I calmly respond, "We all practice. Daddy practices being a soldier. And he practices making pizza on the Big Green Egg. And Mommy practices. I practice cooking dinner and making jewelry and blogging."
Oh wait. Lies. It's all lies. I don't practice blogging. But he can't even pronounce blogging. So, I got away with something there. But not with anyone who reads this blog.
The truth is, I lost my tribe and my life kind of feel apart.
I will wait for you to dig out your tiny violins from their tiny cases. Oh poor little Army wife...has to move all the time and have amazing adventures while the government pays for it all. Thank God I'm not her. That must really suck.
I know. It's ridiculous. Let me try to explain.
According to this NYTimes article that I read last year, the typical American lives less than 20 miles from their mom. The pretty pink graph under the headline shows that for Kentucky, it's even less. Six miles. I don't judge this tendency to stay rooted near home. It's actually quite the opposite. Sometimes, I'm overcome with jealousy. Especially as the mom of a young child. The article cites two reasons for this trend: the need to provide care for aging parents and the need for help in raising young children. Fortunately, my parents are healthy and self-sufficient so far (although I've made my mother swear that if she discovers one day that she can no longer smell peanut butter - one of the warning signs of Alzheimer's, according to Hoda and Kathie Lee - she needs to call me immediately). They don't need me to move in next door. And we've managed to raise a healthy and happy boy thus far, but a few more date nights would be fabulous. I remember spending a lot of Friday nights with my grandparents. I never saw it as losing time with my parents, who may have been on a date but may have also been home watching the news and eating TV dinners for all I knew. I saw it as special me-time with my Papa and Granny. I wish Blue had more of those.

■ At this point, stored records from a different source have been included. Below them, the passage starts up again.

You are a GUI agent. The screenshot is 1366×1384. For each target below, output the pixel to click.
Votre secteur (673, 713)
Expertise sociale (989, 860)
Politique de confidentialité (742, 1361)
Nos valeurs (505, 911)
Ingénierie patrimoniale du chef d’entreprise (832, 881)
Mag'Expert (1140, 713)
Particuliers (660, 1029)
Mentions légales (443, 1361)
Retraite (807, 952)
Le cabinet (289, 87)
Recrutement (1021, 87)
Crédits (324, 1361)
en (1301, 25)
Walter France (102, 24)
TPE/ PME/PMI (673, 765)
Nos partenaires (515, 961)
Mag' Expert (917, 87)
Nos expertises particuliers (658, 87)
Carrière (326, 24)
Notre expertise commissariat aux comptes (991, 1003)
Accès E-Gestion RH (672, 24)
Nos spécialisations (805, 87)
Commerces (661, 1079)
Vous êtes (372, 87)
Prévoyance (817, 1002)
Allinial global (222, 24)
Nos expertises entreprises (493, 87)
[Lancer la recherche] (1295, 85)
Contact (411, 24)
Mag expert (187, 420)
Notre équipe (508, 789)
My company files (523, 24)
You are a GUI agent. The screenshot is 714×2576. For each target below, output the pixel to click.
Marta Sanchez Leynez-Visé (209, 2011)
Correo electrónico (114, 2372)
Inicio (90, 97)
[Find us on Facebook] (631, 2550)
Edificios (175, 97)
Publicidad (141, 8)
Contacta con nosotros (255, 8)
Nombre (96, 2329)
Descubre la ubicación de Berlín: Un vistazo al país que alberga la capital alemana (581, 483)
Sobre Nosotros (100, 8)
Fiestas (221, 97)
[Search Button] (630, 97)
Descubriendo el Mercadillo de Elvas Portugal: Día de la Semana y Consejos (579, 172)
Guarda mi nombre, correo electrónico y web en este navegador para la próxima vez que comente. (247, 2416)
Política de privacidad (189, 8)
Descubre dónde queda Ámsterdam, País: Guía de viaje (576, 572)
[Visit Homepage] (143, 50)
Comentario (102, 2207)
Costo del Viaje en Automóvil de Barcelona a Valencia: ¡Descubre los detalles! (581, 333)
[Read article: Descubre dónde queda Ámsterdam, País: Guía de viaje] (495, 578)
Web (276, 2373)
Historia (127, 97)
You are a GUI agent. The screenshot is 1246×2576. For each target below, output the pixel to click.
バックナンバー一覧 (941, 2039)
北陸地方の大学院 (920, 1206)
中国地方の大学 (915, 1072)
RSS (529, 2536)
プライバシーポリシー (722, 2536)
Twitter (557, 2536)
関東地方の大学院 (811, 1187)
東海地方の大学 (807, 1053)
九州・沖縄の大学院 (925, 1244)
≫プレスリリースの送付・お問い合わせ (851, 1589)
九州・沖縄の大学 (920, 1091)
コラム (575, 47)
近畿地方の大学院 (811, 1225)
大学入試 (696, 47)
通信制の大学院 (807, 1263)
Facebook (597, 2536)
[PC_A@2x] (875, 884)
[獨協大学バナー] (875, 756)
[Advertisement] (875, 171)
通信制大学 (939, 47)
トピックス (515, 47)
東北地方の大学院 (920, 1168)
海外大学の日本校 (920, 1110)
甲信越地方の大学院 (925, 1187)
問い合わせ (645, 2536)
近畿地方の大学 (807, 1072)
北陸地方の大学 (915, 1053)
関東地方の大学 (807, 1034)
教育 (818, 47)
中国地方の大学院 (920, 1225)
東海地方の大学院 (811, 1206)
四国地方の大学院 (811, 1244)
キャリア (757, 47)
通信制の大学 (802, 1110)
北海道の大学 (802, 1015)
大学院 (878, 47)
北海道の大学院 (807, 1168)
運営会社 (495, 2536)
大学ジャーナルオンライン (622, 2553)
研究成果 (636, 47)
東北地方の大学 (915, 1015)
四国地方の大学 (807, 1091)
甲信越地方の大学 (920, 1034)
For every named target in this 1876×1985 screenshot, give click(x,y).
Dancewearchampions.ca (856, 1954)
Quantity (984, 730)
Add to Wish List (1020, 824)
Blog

And that is why we have our tribe.
I didn't really know we needed one until we arrived in Kansas and were inducted into it faster than I could say bourbon balls. I thought I had this. I thought I would join some museums, maybe a spouse's club, walk the neighborhood and let Blue run on the playground across the street. What I got was a group of ladies with a gaggle of kids who met me exactly where I was and kept me company everyday (literally, every day) for a year. I had the holy grail of neighbors. How do I know? Because this is a list of 10 signs and I had them all. I'm glad that both Neal and I knew what we had while we had it. I don't feel like I missed out on building friendships in Kansas. We simply ran out of time. And then we scattered.
It took awhile for me to be able to look through the pictures taken on Graduation Day, the last day we were all together. Even in photos, you can see the dread and anticipation on our faces. Our kids are sad. They aren't trying to hide it. The older ones know this is goodbye. Blue doesn't get it. But he will. It finally hits, on a sweltering day at the beginning of August.
After we had been in the new house for about a week and Blue was in time-out for the third time for going outside without me, he and I had a come to Jesus. Through genuine tears of sadness and confusion, he asked why he couldn't go outside to play with his friends. Because there is no one out there. Where is everyone? I don't know. When will they come out to play? I don't know. I want to go back to Kansas. So do I, buddy. We had this conversation 4 more times over the next month. I got frustrated and then I was simply heartbroken...for myself and for Blue and even for Neal. We missed our tribe. But we were also having a helluva time establishing a new one. It was like trying to put on a pair of jeans in January that fit like a glove last June. But 6 months and a couple hundred cocktails and platters of BBQ later, you're just busting out and uncomfortable. Nothing was fitting. Nothing was easy. No one showed up and said, "We're going to the park. Want to come with?" Blue was confused and I was lonely. And Neal, being a guy who can have friends or not, he's still the same person, went to work.
So, we joined the Y. Then I put Blue in preschool. Then I went back to work. And ever ever so slowly, we've started finding a niche for ourselves in Pennsylvania. It isn't constant companionship like it was in Kansas. The homeschooled kids played until the public school kids got off the bus. The moms supervised and swapped stories from the day until the husbands got home from school The husbands traded gripes and laughs from class until dinner was ready. We did it all again the next day. I miss that battle rhythm. I don't think I'll ever find another one that fits me so well. But life is change and finding a way to ride the storm until the sun comes out again is paramount.
Everyone always tells me that military kids are the most resilient children they have ever known. I'm sure that's true. But that status is hard-earned. They have learned how to say hello quickly, even though there will be a goodbye. They can pack up a bedroom almost as fast as they can unpack it. They find a way to fit in, over and over and over and over. And that's pretty amazing, considering the typical American lives less than 20 miles from mom.
I don't love Pennsylvania, but we are getting along. We are holding each other at arm's length, which I hear is consistent with the culture. We are using the manners our mothers taught us and showing our best selves. We are hoping that we when the time comes, we will miss each other terribly. Time will tell.
I am heartsick for my girls. All of them. My tribe.